Training Samples (before transformation)
Validation Samples (before transformation)
Training Samples (after transformations), ready to feed to network
Training and Validation Errors
Prediction of the Neural Network on a subset of the Training DataSet
Prediction of the Neural Network on a subset of the Validation DataSet
As we can see, the CNN mostly fails to correctly detect the nose tip of faces that are not straight, meaning that they are looking to the right or left. In contrast, the CNN is able to correctly detect the nose top of most faces that are looking straight to the camera. I think the CNN fails for faces that are not looking directly straight because there are not enought training example with non straight looking faces and I think the brightness and contrast is different for non straing looking faces.
In this part I worked on detecting 58 facial keypoints of faces in the IMM Face Database. For this I first divided the dataset into training and validation sets. The training set had 192 images, while the validation set had 48 images. Then I defined a dataLoader that converted the images to grayscale and normalized them in the range -0.5 to 0.5. After that, I rescaled the images to be 240x180. Then, I defined a CNN to predict the location of the 58 facial keypoints. The architecture of the CNN was as follows:
For training I used Adam as the optimizer and MSELoss as the loss function. I also used 0.001 as the learning rate and ran for 50 epochs. Similarly, for data augmentation, I performed 80 rotations and shifts of images selected randomly and added this to the training and validation sets. I used 2/3 of the generated shifts and rotations as training and the remaining 1/3 as validation. Each rotation angle was selected randomly in the range [-15. 15] degrees and each shift was selected randomly in the range [-50, 50] pixels of the original 640x480 image. Half of the shifts were horizontal and the other half were vertical.

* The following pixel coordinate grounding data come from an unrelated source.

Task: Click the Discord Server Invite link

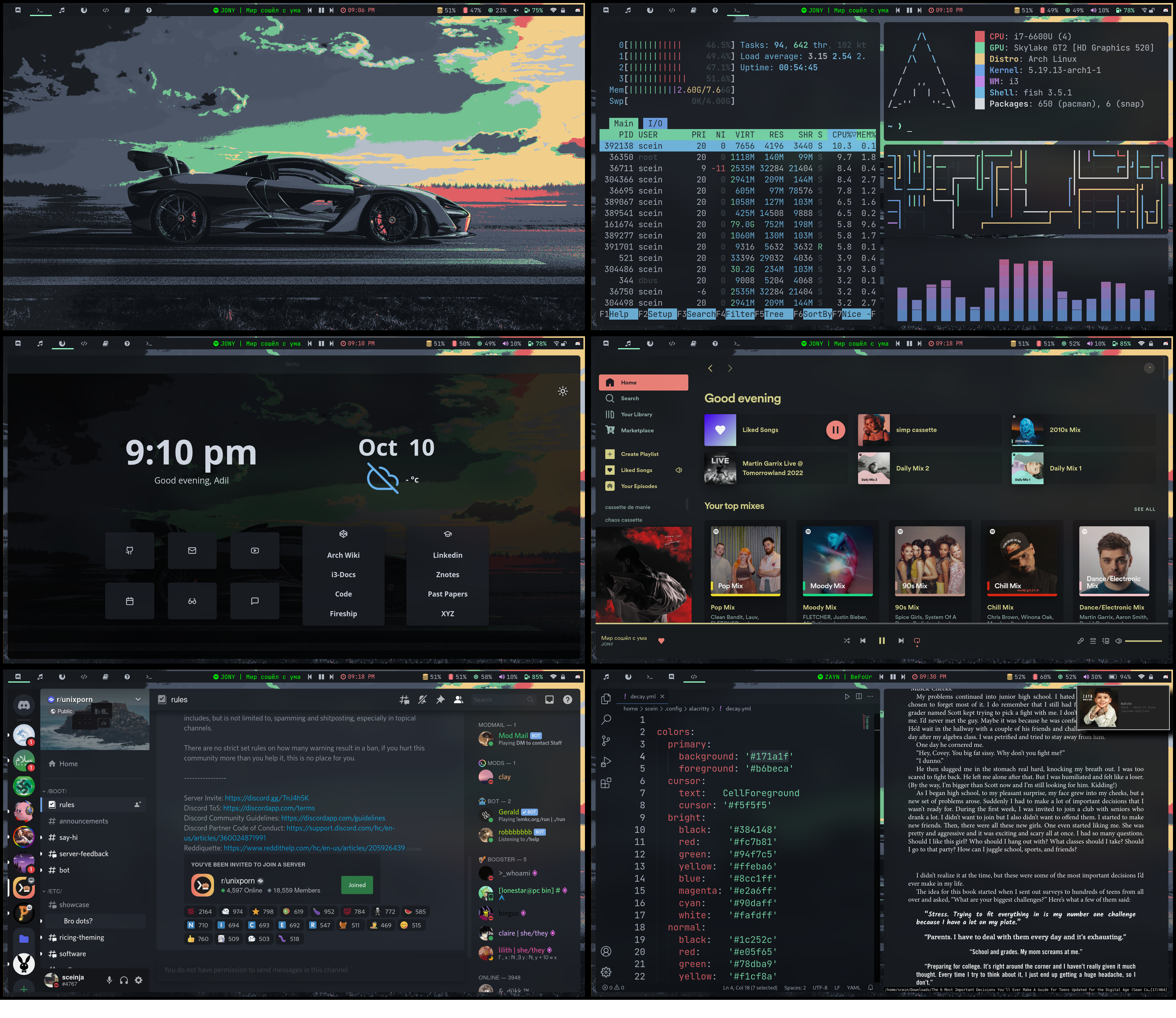Action: 266,797
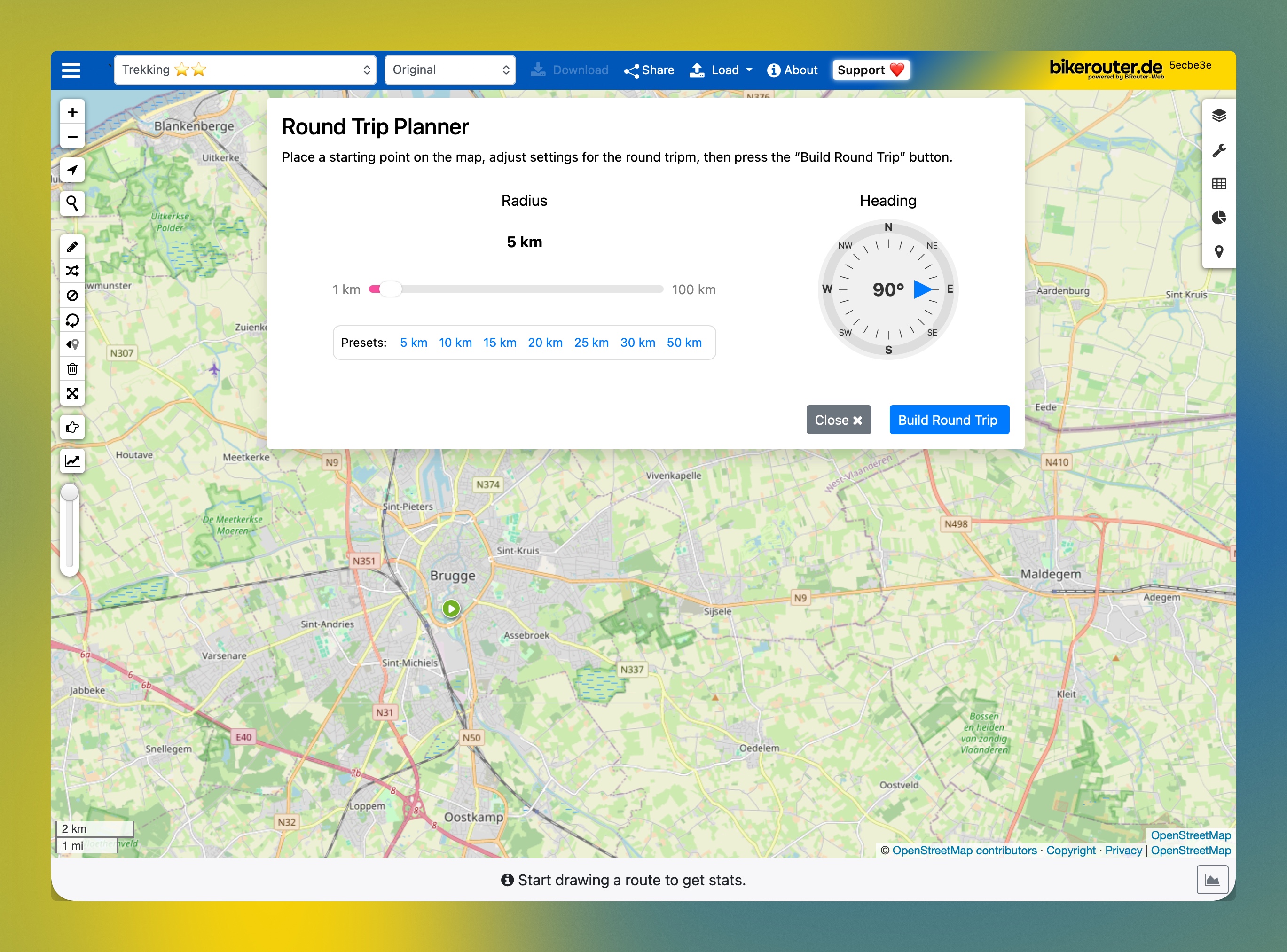Click the round trip loop icon
This screenshot has height=952, width=1287.
tap(72, 320)
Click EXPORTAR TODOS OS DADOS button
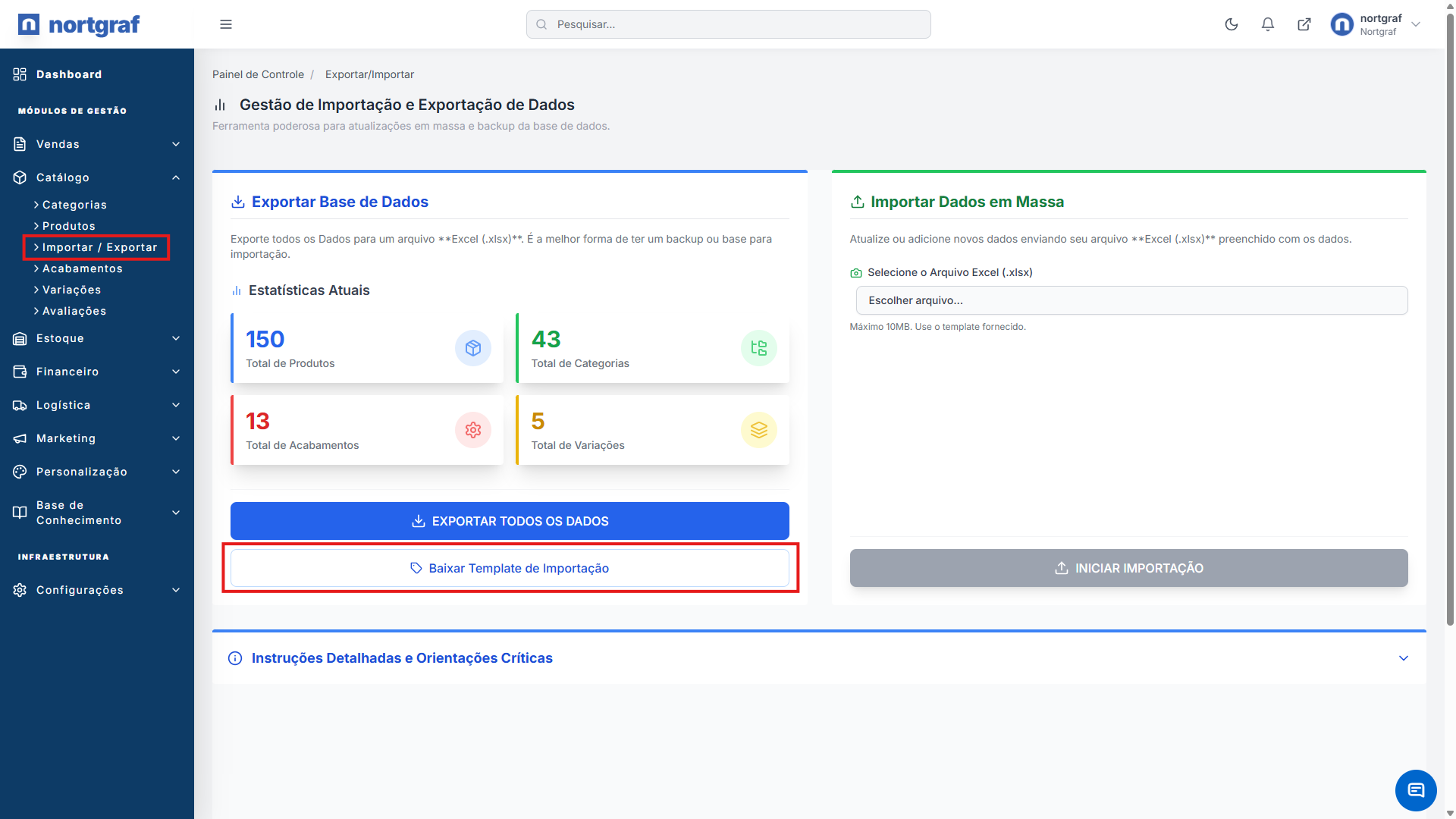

Please see images below for a visualization.
Training Augmented Samples
Training Validation Samples
Horizontally shifted sample
Rotated sample
Training and Validation Errors
Prediction of the Neural Network on a subset of the Training DataSet
Prediction of the Neural Network on a subset of the Validation DataSet
As we can see, the CNN mostly fails to correctly detect the facial keypoints of faces that are not straight, meaning that they are looking to the right or left. In contrast, the CNN is able to correctly detect the facial keypoints of faces that are looking straight to the camera. I think the CNN fails for faces that are not looking directly straight because there are not enought training example with non straight looking faces and I think the brightness and contrast is different for non straing looking faces. This is the same reason as the nose tip detection failures.
Convolutional Filters Layer 1
Convolutional Filters Layer 2
Convolutional Filters Layer 3
Convolutional Filters Layer 4
Convolutional Filters Layer 5
Convolutional Filters Layer 6
In this part, I worked on training a CNN to detect 68 facial keypoints of a dataset of 6666 images. As you can see in the image below and in the code, I was able to get all the transformations (cropping, rescaling) and data augmentation working. I was also able to succesfully modify the RestNet Architecture. Below you can see the results:
RestNet18 Architecture: I used the default architecture, except, I changed the first convultional layer and last fully connected layer as detailed below:
Training Samples (Transformed: grayscale, cropped, and rescaled)
Training Errors across iterations. I forgot to divide the dataset into training and validation, thus what you see here is the training error (entire dataset of 6666 images).
Although I was fully able to train the network (please look at the code) I could not test it on the test dataset due to time contraints. I also was not able to submit my prediction to Kaggle, thus, I am not reporting a score here.